I’m relatively new to control line as the last time I flew CL was around 1972. Fox and maybe OS Max 35 on Magician or Flitestreak. I do recall inconsistencies in runs particularly inverted.
Have been flying RC and have alway used exhaust pressure to fuel tank. Two lines from tank, one to carb and one to exhaust. Worked pretty well. Getting back to CL, I hear about Uniflow. Researching on Stunthangar and it sounds like different ideas on where the Uniflow tube should go in the tank. Or maybe I’m just not reading correctly.
My question is this—can exhaust pressure be used instead of a normal vent to atmospheric? Or can I simply use two lines like I did with RC, one to Venturi and one to exhaust tap?
If this has been previously covered, my apologies. I’ve looked but haven’t been able to locate anything.
The end of the uniflow vent should terminate at the far outboard edge of the tank - on the wedge side of the tank, same as the pickup. There is no other place that it should go, contrary information is incorrect. And to start, right in the middle, vertically. Same position as the fuel pickup line. Fore/aft, you need some distance from the end of the fuel pickup. Mine are about 1/16" apart, but most people use much more, like 1/2".
The effect of uniflow is to hold the pressure at the outboard edge of the tank constant as the fuel runs out, it doesn't change through the flight as the result of the fuel level. The pressure it holds constant is the pressure at the air inlet end. This can be ram air, "static" air (vent with no net pressure), or muffler pressure.
You want a third line coming from the tank, going to the front/top/inboard edge of the tank. This is the overflow. For uniflow operation, you open the overflow, fill through the uniflow vent, the overflow releases the air from the tank until it is full, then fuel comes out. You then plug the overflow. With the uniflow and pickup tubes right next to each other, you will have all sorts of problems filling through the uniflow tube, because the fuel will want to come out the pickup, same if you remove the fuel line to the engine to fill it (NOT RECOMMENDED!) for every flight.
To function as an overflow, the tube only has to be at the top of the tank. But you want it inboard and the front, because if it is, you can switch from uniflow to suction and back with the same tank To run it as a suction tank, you can fill normally, but plug the uniflow and leave the overflow open.

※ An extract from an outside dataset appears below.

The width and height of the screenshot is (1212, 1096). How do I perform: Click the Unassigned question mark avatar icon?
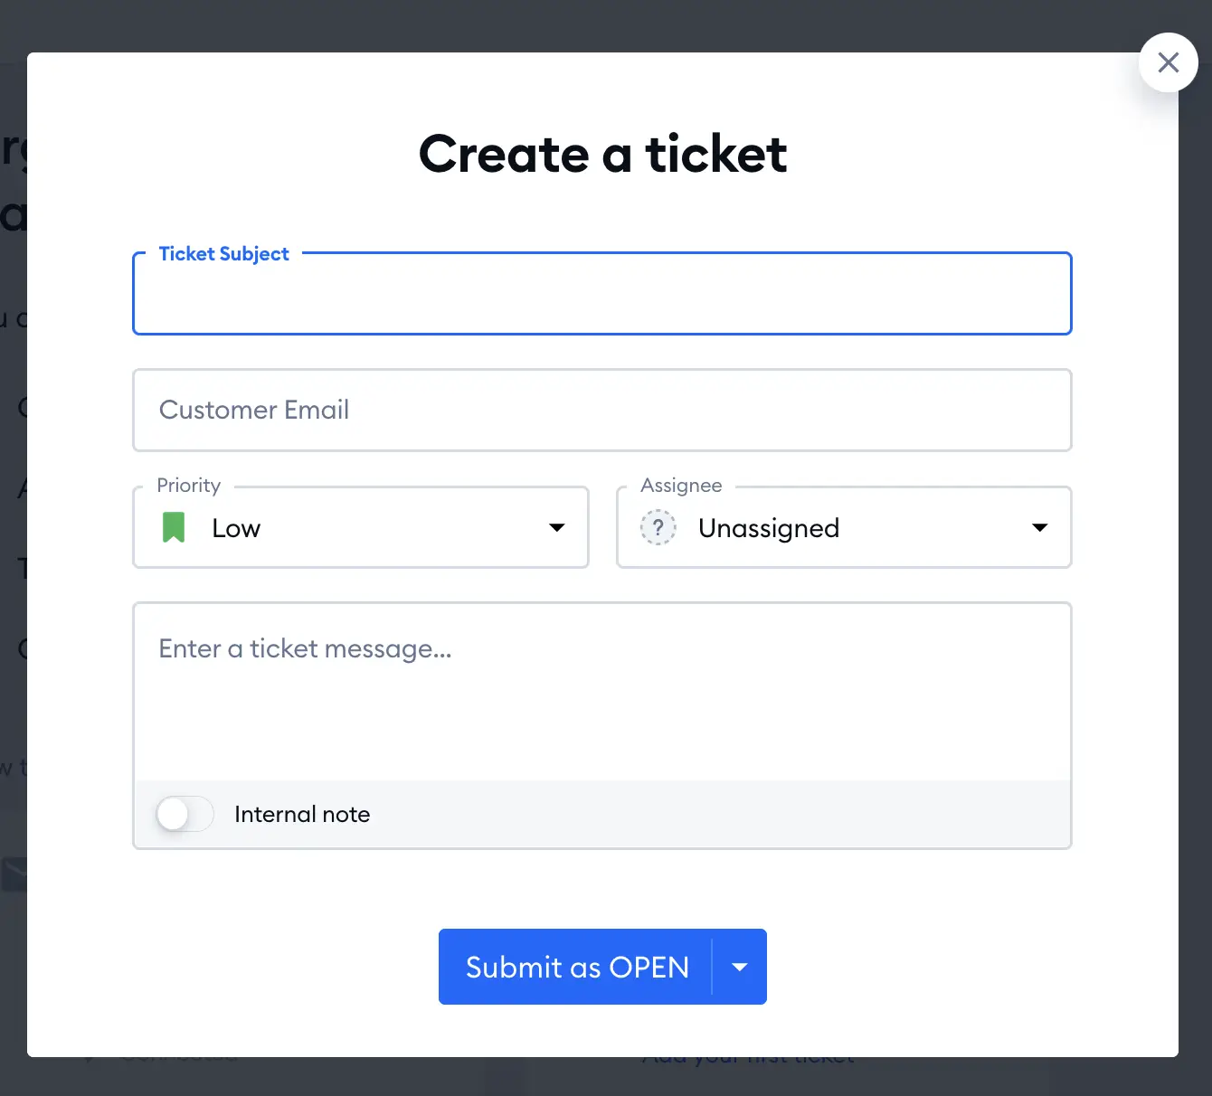[658, 527]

Then the tank will not hold the pressure constant, but instead lean out as the fuel runs down.
That gives you 4 basic configurations to try:
Suction and no pressure
Suction with pressure
Uniflow with no pressure
Uniflow with pressure
Of those, the first three are very reliably predictable. Suction with no pressure leans out a lot, suction with pressure leans out a little bit, uniflow with no pressure runs at a constant setting. Uniflow with no pressure nominally runs at a constant setting, just at a higher feed pressure than an open vent. But sometimes, it has some other effect, usually, leaning out about halfway through the flight, but sometimes richening up (as the fuel gets heated and thus thinner). It's great when it works, and I have some configurations where that worked best, but it is also prone to the most unexpected events.
I almost always run uniflow with an open vent, either ram air or "neutral" pressure. I don't want my engine speeding up throughout the flight. But I do have one system with suction with muffler pressure (muffler pressure line to overflow, capping the uniflow).
Brett
p.s. Interesting point about ram air pressure. At stunt speeds (say, 80 feet/second or 55 mph), the ram air pressure is only about .05 psi. That doesn't sound like much, but it's definitely detectable. But the pressure change, beginning to end, from running suction on a 2" tank is only .07 psi. We are talking about tiny ranges of pressures, and they clearly matter.